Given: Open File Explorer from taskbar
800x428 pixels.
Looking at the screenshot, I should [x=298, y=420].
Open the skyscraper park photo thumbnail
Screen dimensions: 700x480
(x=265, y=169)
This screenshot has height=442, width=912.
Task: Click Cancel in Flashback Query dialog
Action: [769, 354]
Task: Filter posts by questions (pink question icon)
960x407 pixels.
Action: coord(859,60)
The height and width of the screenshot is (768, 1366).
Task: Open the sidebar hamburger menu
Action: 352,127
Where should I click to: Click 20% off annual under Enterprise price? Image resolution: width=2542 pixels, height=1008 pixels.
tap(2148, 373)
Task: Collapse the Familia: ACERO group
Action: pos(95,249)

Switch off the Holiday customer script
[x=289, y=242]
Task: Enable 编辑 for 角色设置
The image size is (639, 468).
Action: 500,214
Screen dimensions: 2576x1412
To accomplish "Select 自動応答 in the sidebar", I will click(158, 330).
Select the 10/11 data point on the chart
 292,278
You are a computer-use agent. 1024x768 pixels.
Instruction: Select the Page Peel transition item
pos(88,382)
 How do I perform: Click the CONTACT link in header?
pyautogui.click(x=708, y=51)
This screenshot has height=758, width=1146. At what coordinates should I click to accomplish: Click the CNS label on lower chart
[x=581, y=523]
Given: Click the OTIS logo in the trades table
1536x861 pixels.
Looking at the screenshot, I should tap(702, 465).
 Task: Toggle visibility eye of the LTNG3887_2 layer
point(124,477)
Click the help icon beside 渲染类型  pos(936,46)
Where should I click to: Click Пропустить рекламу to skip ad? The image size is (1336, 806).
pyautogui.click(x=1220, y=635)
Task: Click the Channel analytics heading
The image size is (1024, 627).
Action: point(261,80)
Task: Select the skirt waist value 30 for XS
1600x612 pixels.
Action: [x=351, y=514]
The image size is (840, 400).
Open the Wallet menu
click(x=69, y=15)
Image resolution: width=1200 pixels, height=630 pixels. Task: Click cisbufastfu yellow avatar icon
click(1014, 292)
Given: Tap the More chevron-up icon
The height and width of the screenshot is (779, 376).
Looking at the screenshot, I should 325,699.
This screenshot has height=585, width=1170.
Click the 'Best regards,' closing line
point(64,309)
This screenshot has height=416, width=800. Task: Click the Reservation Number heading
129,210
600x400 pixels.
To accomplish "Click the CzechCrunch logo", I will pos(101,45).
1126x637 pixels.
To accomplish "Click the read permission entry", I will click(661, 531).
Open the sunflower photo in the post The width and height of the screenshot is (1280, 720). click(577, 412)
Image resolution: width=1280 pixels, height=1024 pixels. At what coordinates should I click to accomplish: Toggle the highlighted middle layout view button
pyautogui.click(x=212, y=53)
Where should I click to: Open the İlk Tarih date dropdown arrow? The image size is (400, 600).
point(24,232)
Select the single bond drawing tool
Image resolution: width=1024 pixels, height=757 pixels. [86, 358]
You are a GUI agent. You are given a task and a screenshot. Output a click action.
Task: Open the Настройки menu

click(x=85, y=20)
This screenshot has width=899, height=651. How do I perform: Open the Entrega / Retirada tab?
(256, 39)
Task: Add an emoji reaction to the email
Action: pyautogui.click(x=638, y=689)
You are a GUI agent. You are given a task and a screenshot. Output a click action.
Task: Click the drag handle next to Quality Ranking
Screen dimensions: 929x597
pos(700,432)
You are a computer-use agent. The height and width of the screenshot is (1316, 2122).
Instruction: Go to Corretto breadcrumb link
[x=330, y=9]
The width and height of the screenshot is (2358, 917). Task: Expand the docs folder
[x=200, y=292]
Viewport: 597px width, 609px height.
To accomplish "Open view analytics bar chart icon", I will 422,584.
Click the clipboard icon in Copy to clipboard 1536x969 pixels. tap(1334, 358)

§

Exercise details:
The task requires an exact copy of all the lines above.

Answer to this problem:
Given: Open File Explorer from taskbar
800x428 pixels.
Looking at the screenshot, I should [x=298, y=420].
Open the skyscraper park photo thumbnail
Screen dimensions: 700x480
(x=265, y=169)
This screenshot has height=442, width=912.
Task: Click Cancel in Flashback Query dialog
Action: [769, 354]
Task: Filter posts by questions (pink question icon)
960x407 pixels.
Action: coord(859,60)
The height and width of the screenshot is (768, 1366).
Task: Open the sidebar hamburger menu
Action: 352,127
Where should I click to: Click 20% off annual under Enterprise price? Image resolution: width=2542 pixels, height=1008 pixels.
tap(2148, 373)
Task: Collapse the Familia: ACERO group
Action: pos(95,249)

Switch off the Holiday customer script
[x=289, y=242]
Task: Enable 编辑 for 角色设置
The image size is (639, 468).
Action: 500,214
Screen dimensions: 2576x1412
To accomplish "Select 自動応答 in the sidebar", I will click(158, 330).
Select the 10/11 data point on the chart
 292,278
You are a computer-use agent. 1024x768 pixels.
Instruction: Select the Page Peel transition item
pos(88,382)
 How do I perform: Click the CONTACT link in header?
pyautogui.click(x=708, y=51)
This screenshot has height=758, width=1146. At what coordinates should I click to accomplish: Click the CNS label on lower chart
[x=581, y=523]
Given: Click the OTIS logo in the trades table
1536x861 pixels.
Looking at the screenshot, I should tap(702, 465).
 Task: Toggle visibility eye of the LTNG3887_2 layer
point(124,477)
Click the help icon beside 渲染类型  pos(936,46)
Where should I click to: Click Пропустить рекламу to skip ad? The image size is (1336, 806).
pyautogui.click(x=1220, y=635)
Task: Click the Channel analytics heading
The image size is (1024, 627).
Action: point(261,80)
Task: Select the skirt waist value 30 for XS
1600x612 pixels.
Action: [x=351, y=514]
The image size is (840, 400).
Open the Wallet menu
click(x=69, y=15)
Image resolution: width=1200 pixels, height=630 pixels. Task: Click cisbufastfu yellow avatar icon
click(1014, 292)
Given: Tap the More chevron-up icon
The height and width of the screenshot is (779, 376).
Looking at the screenshot, I should 325,699.
This screenshot has height=585, width=1170.
Click the 'Best regards,' closing line
point(64,309)
This screenshot has height=416, width=800. Task: Click the Reservation Number heading
129,210
600x400 pixels.
To accomplish "Click the CzechCrunch logo", I will pos(101,45).
1126x637 pixels.
To accomplish "Click the read permission entry", I will click(661, 531).
Open the sunflower photo in the post The width and height of the screenshot is (1280, 720). click(577, 412)
Image resolution: width=1280 pixels, height=1024 pixels. At what coordinates should I click to accomplish: Toggle the highlighted middle layout view button
pyautogui.click(x=212, y=53)
Where should I click to: Open the İlk Tarih date dropdown arrow? The image size is (400, 600).
point(24,232)
Select the single bond drawing tool
Image resolution: width=1024 pixels, height=757 pixels. [86, 358]
You are a GUI agent. You are given a task and a screenshot. Output a click action.
Task: Open the Настройки menu

click(x=85, y=20)
This screenshot has width=899, height=651. How do I perform: Open the Entrega / Retirada tab?
(256, 39)
Task: Add an emoji reaction to the email
Action: pyautogui.click(x=638, y=689)
You are a GUI agent. You are given a task and a screenshot. Output a click action.
Task: Click the drag handle next to Quality Ranking
Screen dimensions: 929x597
pos(700,432)
You are a computer-use agent. The height and width of the screenshot is (1316, 2122).
Instruction: Go to Corretto breadcrumb link
[x=330, y=9]
The width and height of the screenshot is (2358, 917). Task: Expand the docs folder
[x=200, y=292]
Viewport: 597px width, 609px height.
To accomplish "Open view analytics bar chart icon", I will 422,584.
Click the clipboard icon in Copy to clipboard 1536x969 pixels. tap(1334, 358)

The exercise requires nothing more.